Dave Moore: Middle-of-the-road midtempo synth ballad with pleasantly sighing, short of breath chorus should further facilitate people not having any desire whatsoever to actually hear this album. I recently saw the deluxe version of Fantasy Ride going for some absurdly high price (see, you have to pay double for two of the good songs, “Echo” and “I’m On”) and couldn’t help but think this album would have done better as a shelved promo-only obscurity. If I’m going to pay that much to be disappointed, I’d at least appreciate the air of collectible fetishism.
Michaelangelo Matos: Haven’t given Fantasy Ride more than an initial spin but it sounded promising. This track, though, is a hair too subdued to work for me the way I’d prefer it to.
Hillary Brown: I guess this is kind of sexy, but it’s this very polished “sexy” thing that Ciara always seems to have going on, with the splits and the leather outfits and the fancy hair, and she really could stand to get mussed a bit, yes?
Al Shipley: Evoking the luminescent glow of Cyndi Lauper’s “Time After Time” previously resulted in Ciara’s greatest record ever, “Promise,” so it’s not surprising to see her grab at that magic again, this time a little more explicitly. I thought “Never Ever” was the token “Promise” retread for this record, but I have no problem with another, because these kind of sweetly cooing midtempo songs always go over with me better than the crunk bangers she built her career on.
Anthony Easton: The voice is plaintive, obsessive, and emotionally raw, the generic R&B sound beneath it reinforces the jetsetting blankness, the Ballardian ennui of it all.
Martin Skidmore: This seductive number has an odd sense of tension: she’s picking up a guy at a club, but the pauses in the chorus give an almost menacing atmosphere, which is strange for such a small singer. Perhaps it’s the snaps over the lush music, I’m not sure.

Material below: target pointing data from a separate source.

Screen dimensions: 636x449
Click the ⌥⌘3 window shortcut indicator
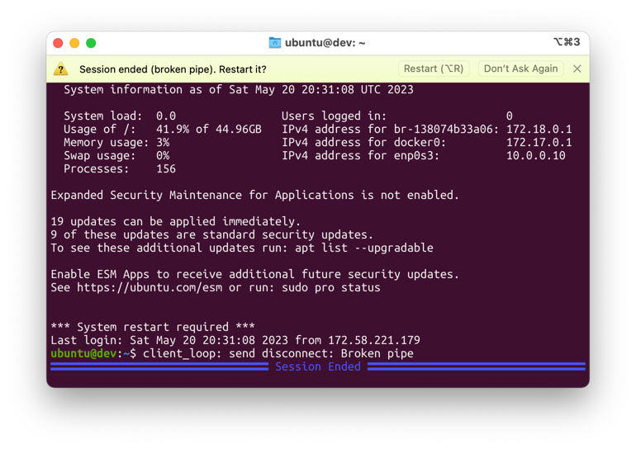(566, 43)
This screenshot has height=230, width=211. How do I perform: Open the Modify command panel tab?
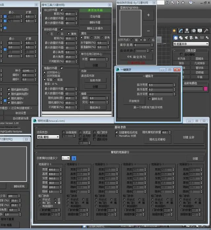[x=181, y=31]
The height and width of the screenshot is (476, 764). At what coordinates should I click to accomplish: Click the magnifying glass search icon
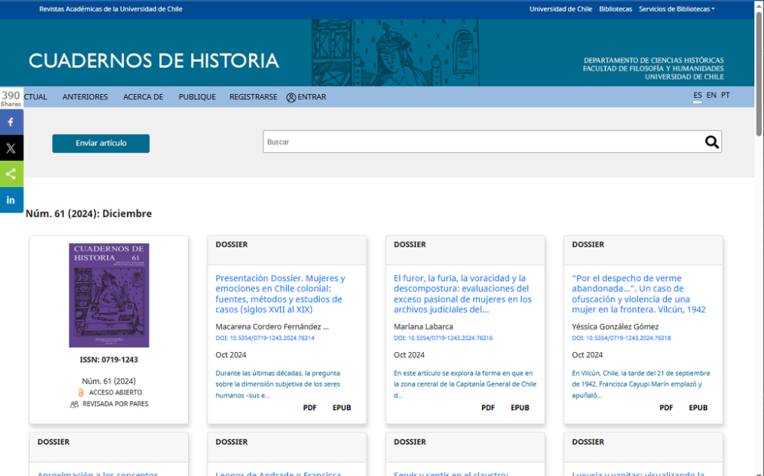[711, 141]
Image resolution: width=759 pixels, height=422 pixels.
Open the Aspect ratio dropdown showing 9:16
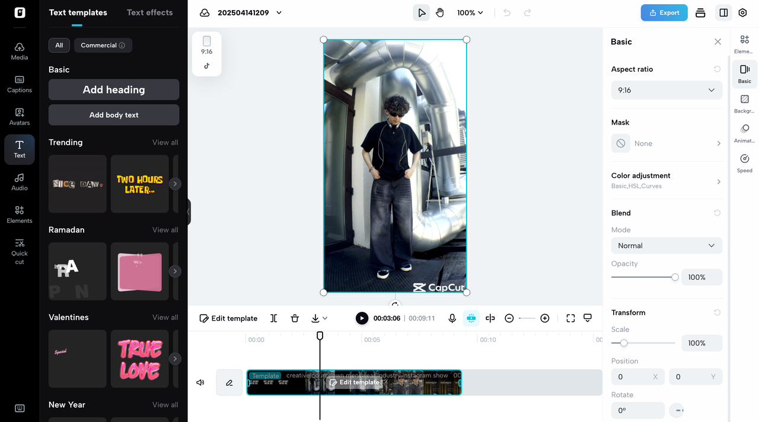coord(666,89)
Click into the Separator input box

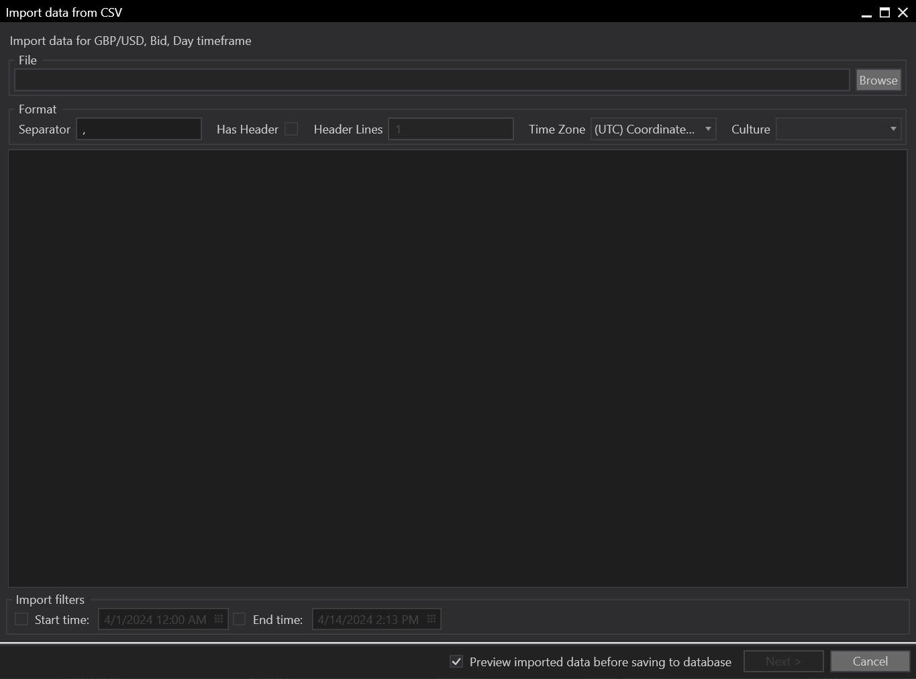tap(139, 129)
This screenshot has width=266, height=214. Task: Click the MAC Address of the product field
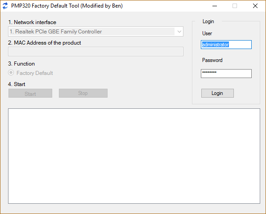96,52
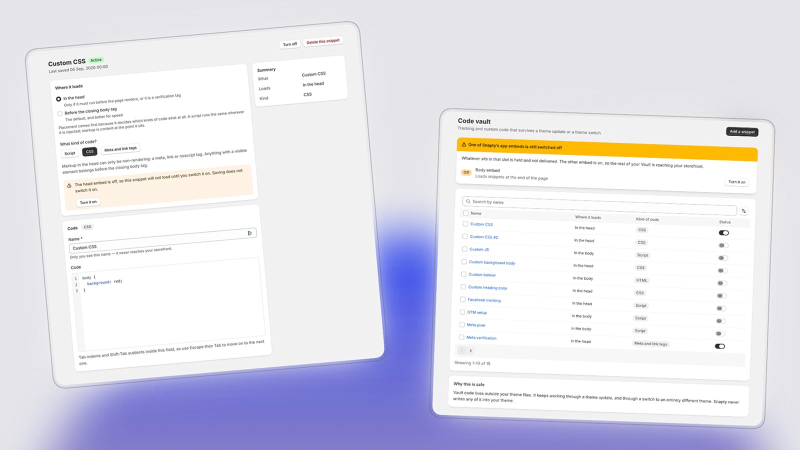
Task: Click the Delete this snippet button
Action: [x=323, y=42]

Whatever the case, for me she is one of the most interesting performers of the decade, despite her limited vocals, and this is immensely compelling.
Martin Kavka: Dr. Luke has finally written a great slow jam, sparing us the pain of ever having to listen to “I Will Be” again. It’s got the sweetness found in post-Jehovah’s-Witnesses Prince as well as the energy found in pre-Jehovah’s-Witnesses Prince. When the chorus comes in, my heart beats just a little faster. Ciara doesn’t add anything to it, though; she might as well be Anonymous Guide Vocalist.

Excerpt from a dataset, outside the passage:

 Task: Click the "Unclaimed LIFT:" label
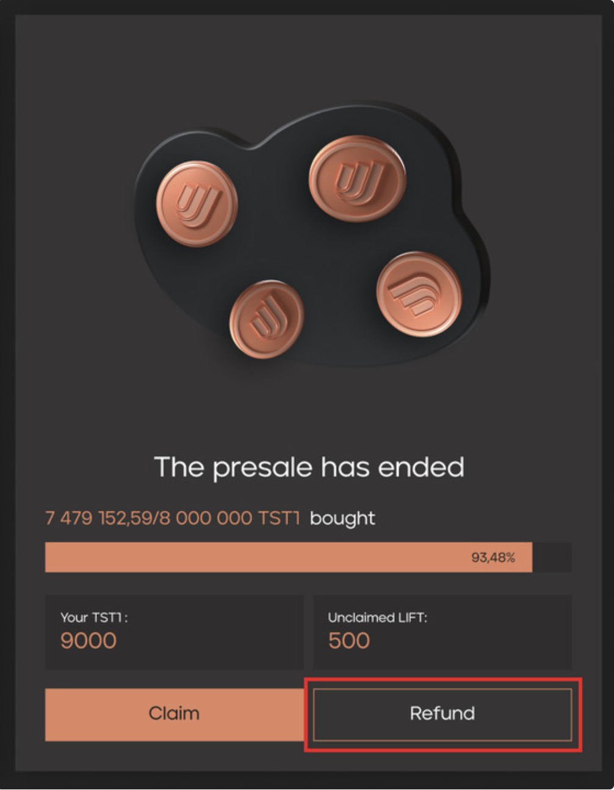[377, 617]
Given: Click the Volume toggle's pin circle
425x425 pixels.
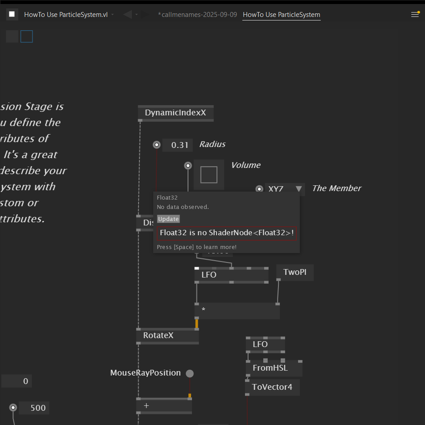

Ian Mathers: Despite loving some of her singles, I still have little to no opinion on Ciara as a singer/performer – as long as the synths are good enough, I don’t care. She is at least good enough to pick productions that she sounds awesome over, and “Tell Me What Your Name Is” is no exception.
Alfred Soto: If Amerie plays the moderate negotiator, then Ciara is the ice-cold yin to Rihanna’s red-hot yang. Ciara announces “I don’t want to waste my time” like she’s mimicking the sign-off music before your laptop switches off. The arrangements bleep and blare in that retro-future way. Not bad at all, but it just sits there.
Matt Cibula: I’m in 100% summer mode right now so I’m giving this song a bit of a break; it’s not the greatest or anything, but it contains a bunch of summery noises that I like and I could see it soundtracking a summer roadtrip movie where three friends find love…in the most unexpected places!